**Document source**
Il faut sauver le soldat Fret

Guillaume Pépy est un homme heureux. Depuis tout petit, il a tout bien fait comme on lui a dit de faire, de son mieux ; il a bien coché les bonnes cases, bien rempli les petits bulletins, et laborieusement rempli ses copies sur les bancs de l’école (celle d’administration, bien sûr) et, de fil en aiguille, est parvenu à se tailler une place au soleil. Par des efforts constants de travailleur de l’ombre, effacé et pugnace, il aura réussi à gober les échelons de la société dans laquelle il est rentré il y a vingt ans et à parvenir à sa direction sans trop faire de dégâts et en utilisant modérément du piston. Pépy est donc un homme heureux.

Mais ce dimanche, plus de confiture dans le buffet, ou café froid, allez savoir, et – paf ! – c’est le drame : Pépy veut en finir avec la gréviculture.

Eh oui.

Il est comme ça, le père Guillaume. Pas de confiotte au petit-dèj, et ça chie au Grand Jury RTL-Le Figaro-LCI.

Franchement ! Il a vraiment pété un câble pour sortir qu’il faut arrêter avec les mouvements de force syndicaux et les arrêts intempestifs de travail, dans l’entreprise qui est devenue, sur le dernier demi-siècle, l’emblème quasi-exclusif de la grève, de la paralysie nationale et de la décrépitude d’un pays dont l’immobilisme est devenu une marque de fabrique.

Pire : on croirait voir dans cette déclaration une ironie déplacée quand on sait que demain mardi, l’ensemble des forces de progrès et de défense des acquis sociaux de la classe ouvrière va remettre les couverts et mettre un maximum de bazar dans le pays en tentant, pour la huitième fois au moins depuis le début de cette année, d’obtenir des rallonges, avantages et autres aménagements d’un travail dont la pénibilité réside de plus en plus dans son rythme chaotique barbeq-grève-repos-dodo.

En fait, le message de Pépy va plus loin : non seulement il veut, en quelque sorte, remettre les cheminots au travail, ce qui ne manquera pas d’étonner les usagés (noter l’accent aigu) des « services » (noter les guillemets) du rail en France, mais en plus veut-il redonner au fret de marchandises une importance prépondérante, rendre cette activité bénéficiaire à moyen terme et partir sous les bravos de la foule vers une retraite bien méritée courant 2012 pour s’installer dans le Luberon dans un petit mas qu’il retape pendant son temps libre et qu’il dotera d’un buffet rempli de confitures pour ne plus jamais en manquer.

Ok, je spécule un peu sur la partie retraite, mas provençal, buffet et confiture, mais pour le reste, il n’y a aucun doute :

Pépy se paye notre tête.

**Consignes**
a: D'après le texte sur Guillaume Pépy, quelle activité Pépy veut-il rendre bénéficiaire à moyen terme ?
b: Extrayez du texte sur Guillaume Pépy le passage allant de « Il faut sauver » jusqu'à « donc un homme heureux. ».
c: Rédigez la suite du texte sur Guillaume Pépy, s'il vous plaît, en reprenant juste après sa dernière phrase.

**Extrait de données**
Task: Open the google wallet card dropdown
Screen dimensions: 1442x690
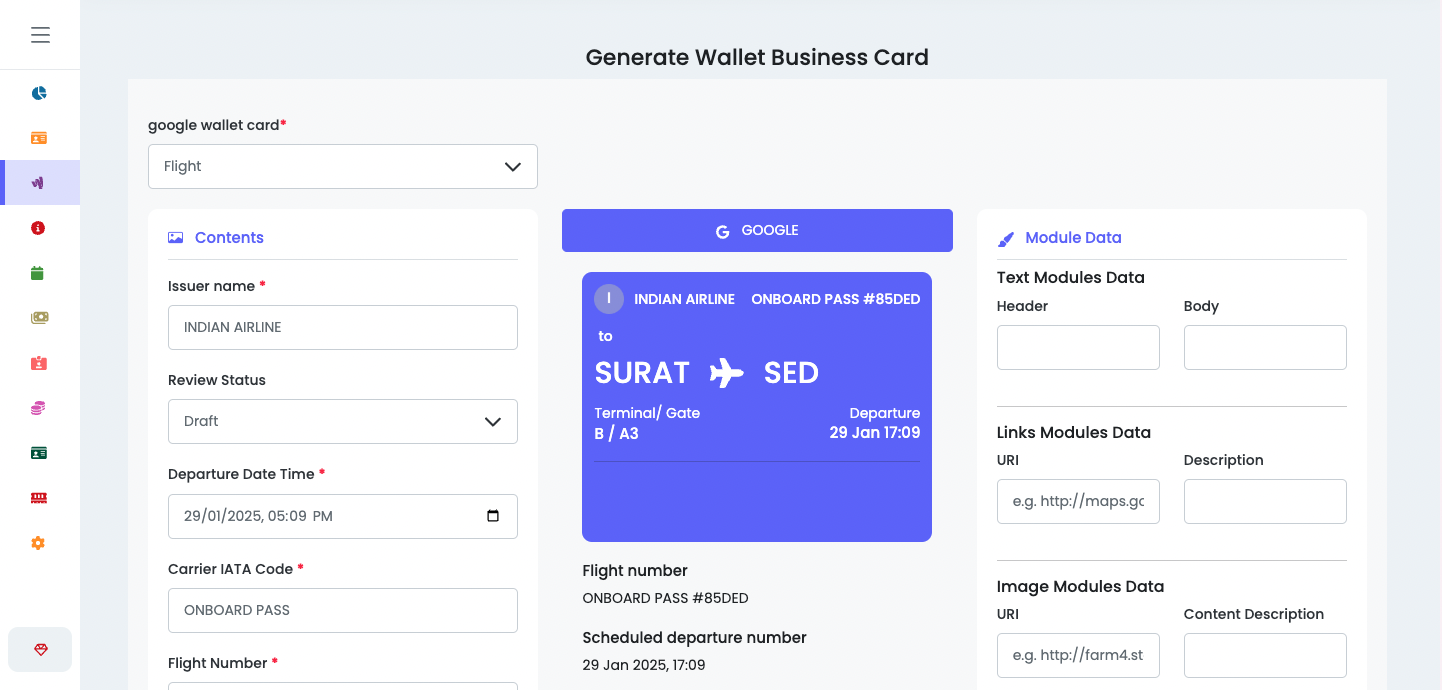Action: (343, 166)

**Réponses**
a: Le fret de marchandises.

b:
Il faut sauver le soldat Fret

Guillaume Pépy est un homme heureux. Depuis tout petit, il a tout bien fait comme on lui a dit de faire, de son mieux ; il a bien coché les bonnes cases, bien rempli les petits bulletins, et laborieusement rempli ses copies sur les bancs de l’école (celle d’administration, bien sûr) et, de fil en aiguille, est parvenu à se tailler une place au soleil. Par des efforts constants de travailleur de l’ombre, effacé et pugnace, il aura réussi à gober les échelons de la société dans laquelle il est rentré il y a vingt ans et à parvenir à sa direction sans trop faire de dégâts et en utilisant modérément du piston. Pépy est donc un homme heureux.

c:
Je passe sur la proposition ridicule, le fantasme humide et à peine avouable d’une filiale Fret à la SNCF qui ferait du bénéfice dans quatre ans ; ce n’est plus n’importe quoi, c’est quasiment obscène quand on se rappelle que ce bénéfice attendu le sera par tonte minutieuse du moutontribuable et de l’exploitation éhontée de l’ânusager, les deux animaux de labours de la SNCF. Les chiffres sont, hélas pour nos effervescents gestionnaires de Bercy, têtus : le rail, en France, perd du pognon à grosses vagues écumeuses. Toute prévision de faire des bénéfices à court terme sur ce marché nous place donc dans un univers parallèle, une autre dimension, un monde merveilleux plein de monstres gentils.

En revanche, ce qui est caractéristique du moquage de visage en cinémascope, ici, c’est que la boîte de Pépy est mouillée jusqu’au cou dans ses propres contradictions et qu’à ce titre, engranger des résultats positifs sur le fret ne pourrait se faire qu’au détriment calamiteux des autres participations douteuses dans lesquelles la société grabato-tentaculaire a déjà plongé ses doigts sclérosés.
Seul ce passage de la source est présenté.